**** Texto original

Por contra, acudir a Greenwood, el pueblo de su padre, era todo un acontecimiento. El pequeño núcleo agrícola  era una comunidad hermanada, en la que los viernes la comida se compartía en una cena al aire libre  en el jardín de la iglesia baptista, con independencia de la fe de cada uno y en la que todo resultaba tranquilo y apaciguador. Donde masticar una brizna de maíz en el porche, meciéndose en una rockin´chair era una realidad y no un tópico de películas con pretensiones.


Pero Bill vive en la capital, Des Moines, que en aquella época no debería superar los 150.000 habitantes y, pese a ello, el niño centella la creía el epicentro de la guerra nuclear. Todas las ojivas soviéticas apuntando a su jardín trasero no eran amenaza bastante sino motivo de orgullo. La proximidad del Centro de Coordinación de Bombardeo Estratégico hacía a su ciudad un improbable objetivo de la amenaza comunista, pero a Bill le emocionaba tener una ocasión a la altura del poder de su rayo.


Porque nadie debería temer a la Tercera Guerra Mundial cuando vives al lado de Riverview, una especie de pequeño parque de atracciones al que tus padres te arrojan en las jornadas de verano para que te diviertas por tu cuenta mientras ellos trabajan creyendo que disfrutas jugando con la muerte en una noria con los tornillos flojos o en una montaña rusa cuyos raíles llevan sin revisión técnica desde su instalación en los años veinte.    


Éstas y otras muchas historias llenan este libro en el que Bryson se destaca como un humorista de alto nivel, riéndose de sí mismo pero no abandonando su gusto por las anécdotas y los datos, por las coincidencias y las paradojas. El interés trasciende, por tanto, al de la mera vivencia del niño Bill. Podemos encontrar información sobre una época, podemos sentirnos identificados con muchas de las vivencias del niño centella, pero también podemos aprender un modo de narrar sobre la vida alejado de la pompa y circunstancia que otros muchos se dan, tal vez con menos razones.


Este libro podría haber sido escrito por un coetáneo del autor, un niño ruso, fascinado por sus propios dulces, por sus cómics y entretenimientos, por la amenaza del malvado capitalismo y sus esfuerzos por derrotar a la pacífica Unión de Repúblicas Socialistas Soviéticas, verdadera esperanza y luz del mundo. También podría hablarnos de sus días de escuela, de las clases de ajedrez y las exhibiciones de gimnasia rítmica por equipos. Y también para ellos, aquellos días serían los mejores y más felices de su vida.

********
**** Datos registrados

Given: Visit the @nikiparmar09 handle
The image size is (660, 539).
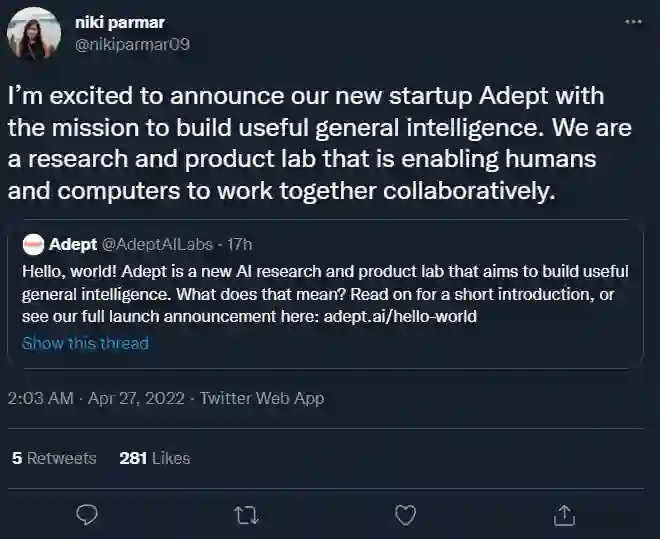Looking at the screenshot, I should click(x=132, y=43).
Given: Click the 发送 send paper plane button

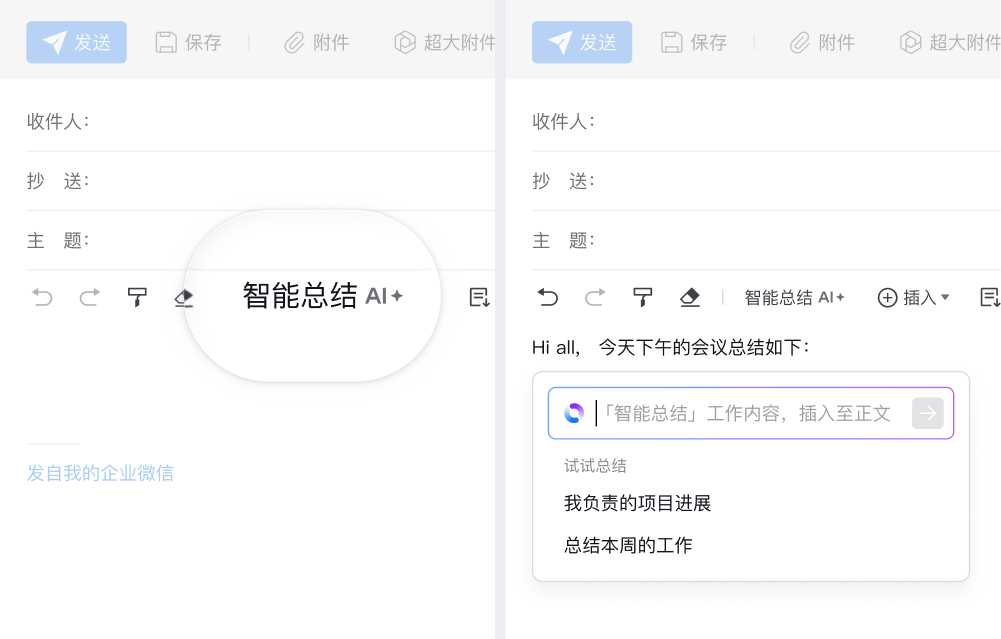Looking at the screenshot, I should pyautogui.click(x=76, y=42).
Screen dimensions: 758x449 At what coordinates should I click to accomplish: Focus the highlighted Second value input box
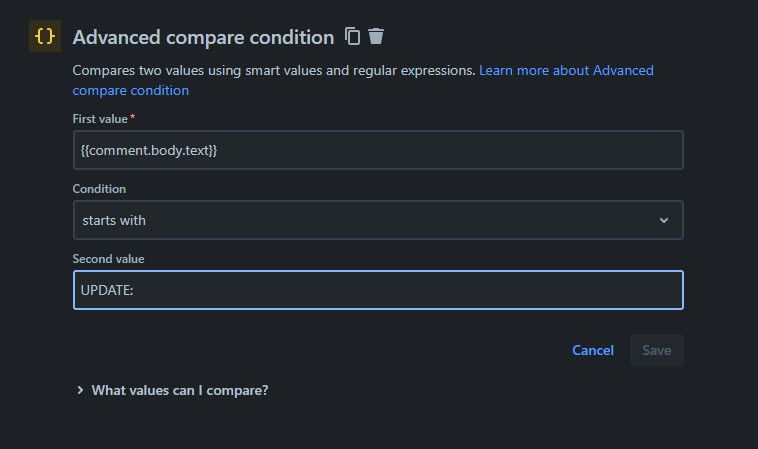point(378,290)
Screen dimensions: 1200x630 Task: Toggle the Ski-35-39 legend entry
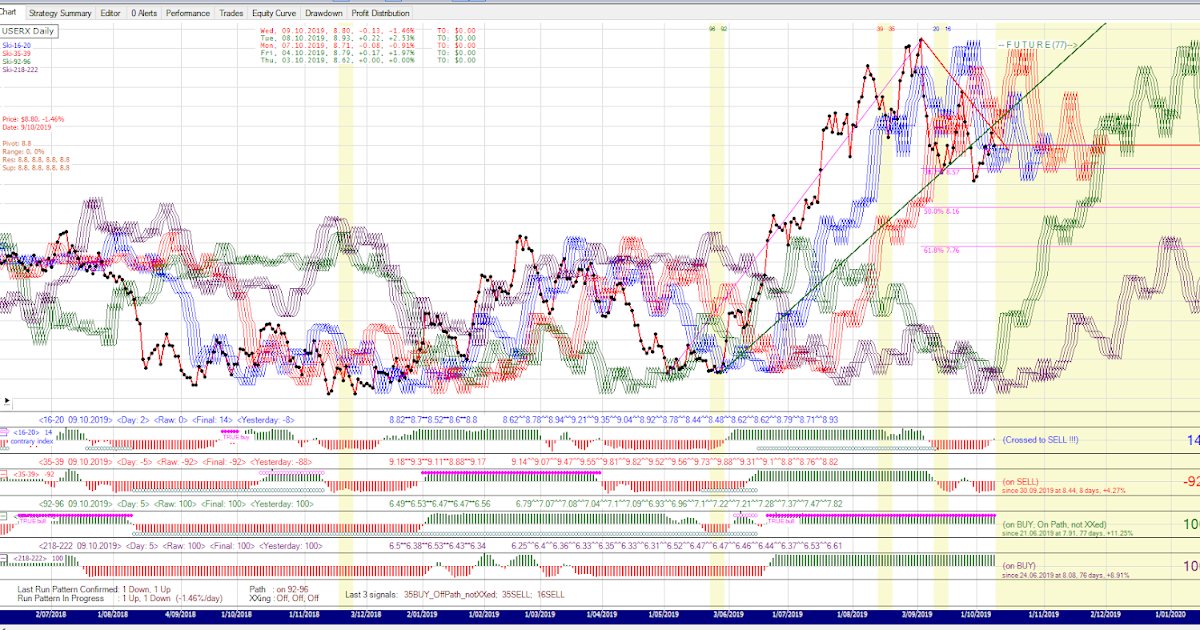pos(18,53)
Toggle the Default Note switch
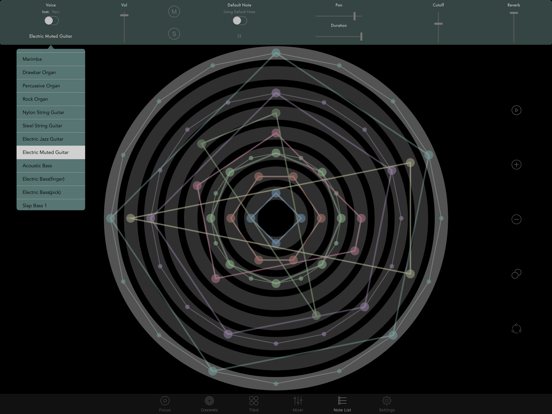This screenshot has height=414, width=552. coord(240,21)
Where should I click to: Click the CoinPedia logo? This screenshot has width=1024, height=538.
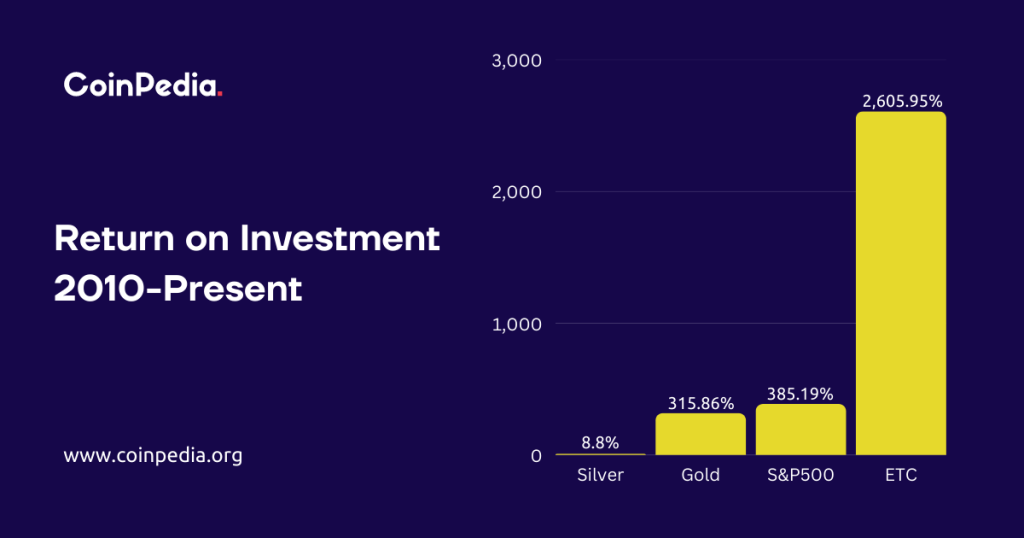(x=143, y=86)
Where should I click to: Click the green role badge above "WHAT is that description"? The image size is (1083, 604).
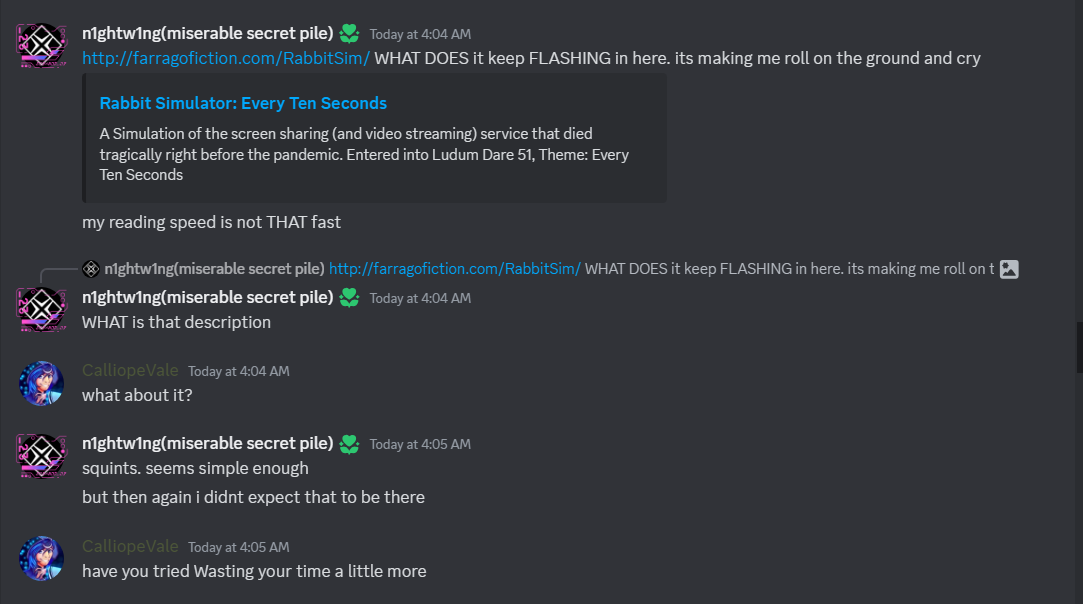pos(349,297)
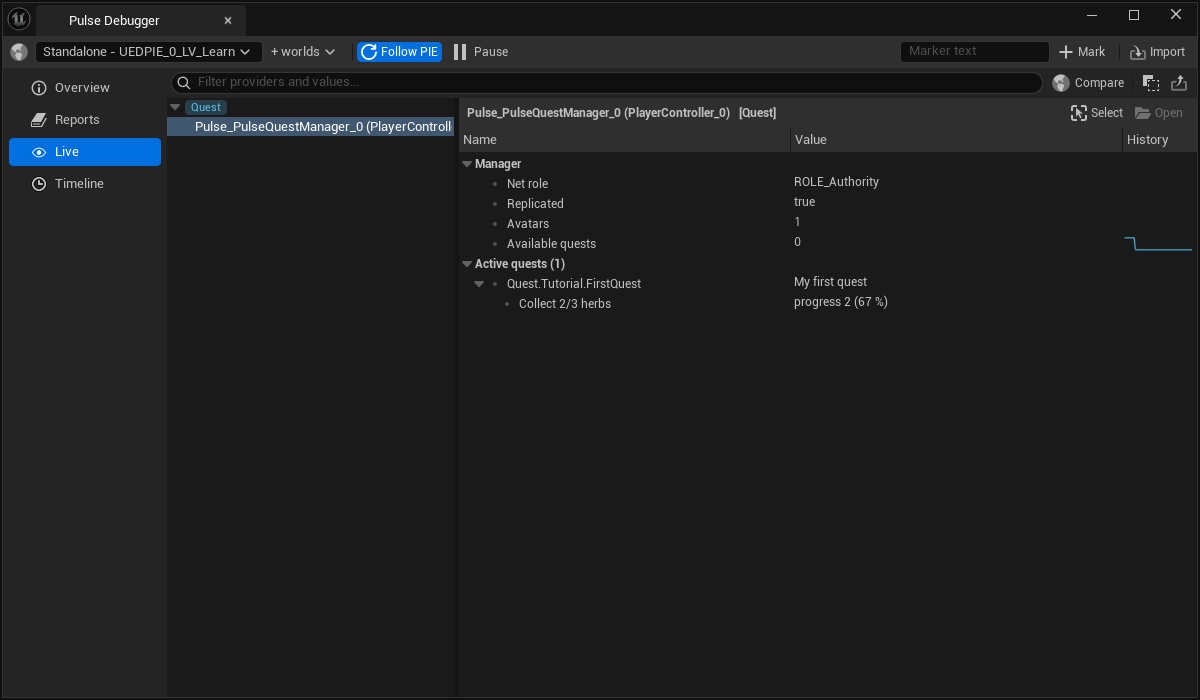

********
**** Datos registrados

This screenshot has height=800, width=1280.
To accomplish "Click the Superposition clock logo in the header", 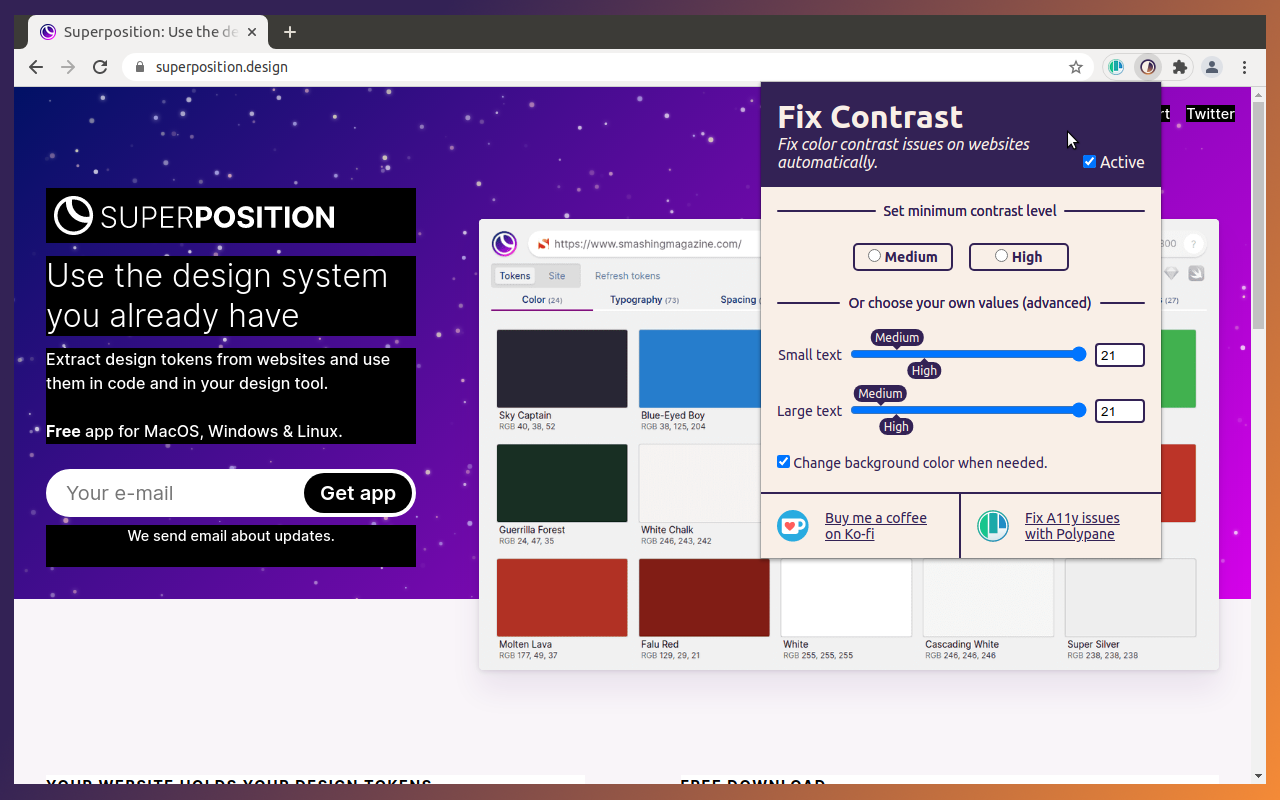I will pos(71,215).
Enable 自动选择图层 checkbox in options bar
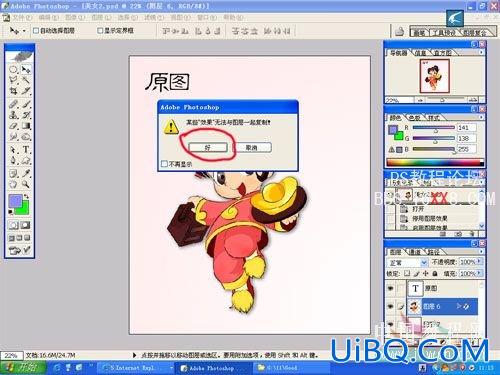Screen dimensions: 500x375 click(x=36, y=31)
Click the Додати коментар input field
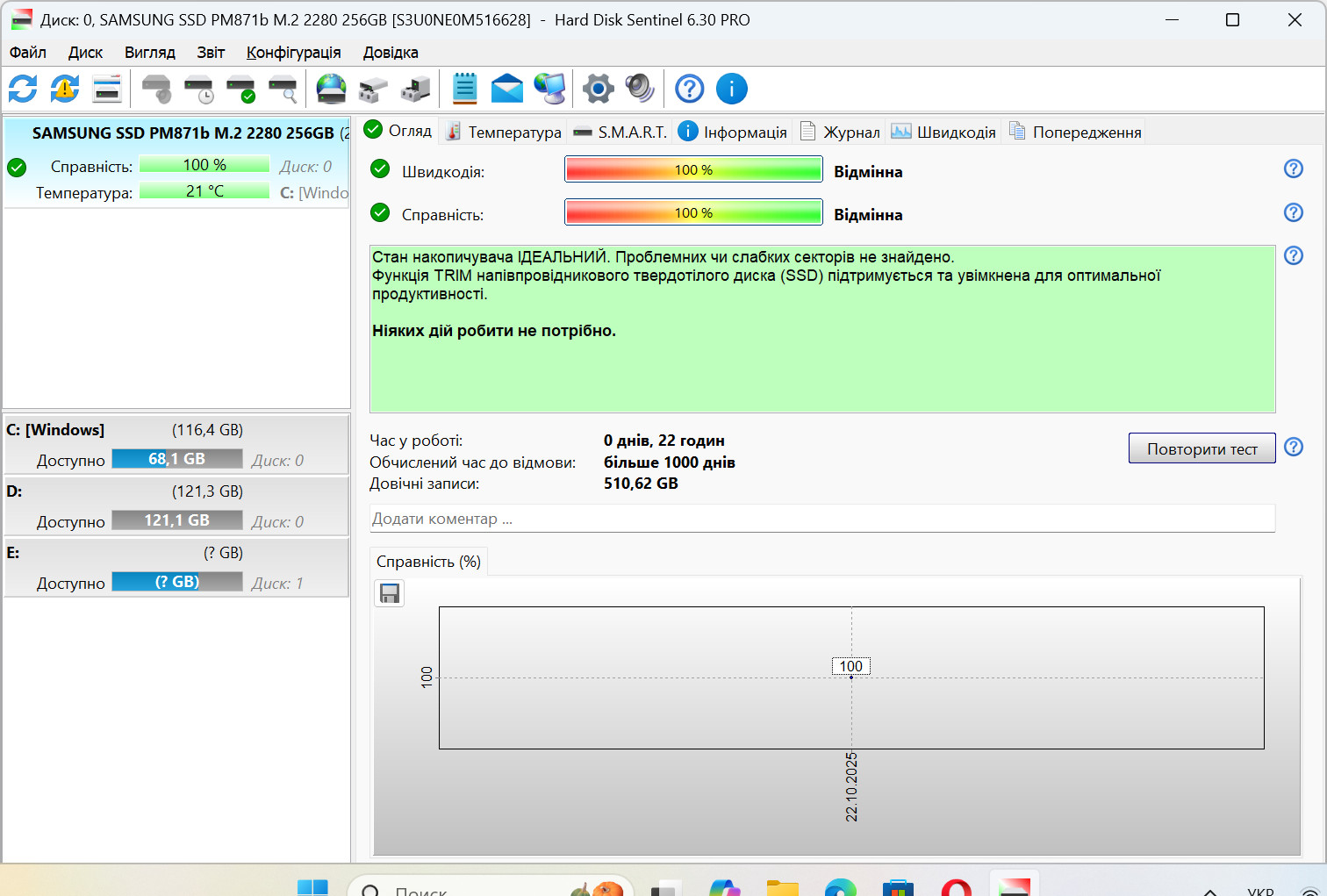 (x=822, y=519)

********
**** Datos registrados

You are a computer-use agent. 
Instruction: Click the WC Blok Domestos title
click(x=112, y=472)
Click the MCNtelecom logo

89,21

********

= Tarea asignada =
Copia literalmente el fragmento del texto sobre la infancia de Bill que comienza en "Porque nadie debería" y termina en "los años veinte.".

= Respuesta =
Porque nadie debería temer a la Tercera Guerra Mundial cuando vives al lado de Riverview, una especie de pequeño parque de atracciones al que tus padres te arrojan en las jornadas de verano para que te diviertas por tu cuenta mientras ellos trabajan creyendo que disfrutas jugando con la muerte en una noria con los tornillos flojos o en una montaña rusa cuyos raíles llevan sin revisión técnica desde su instalación en los años veinte.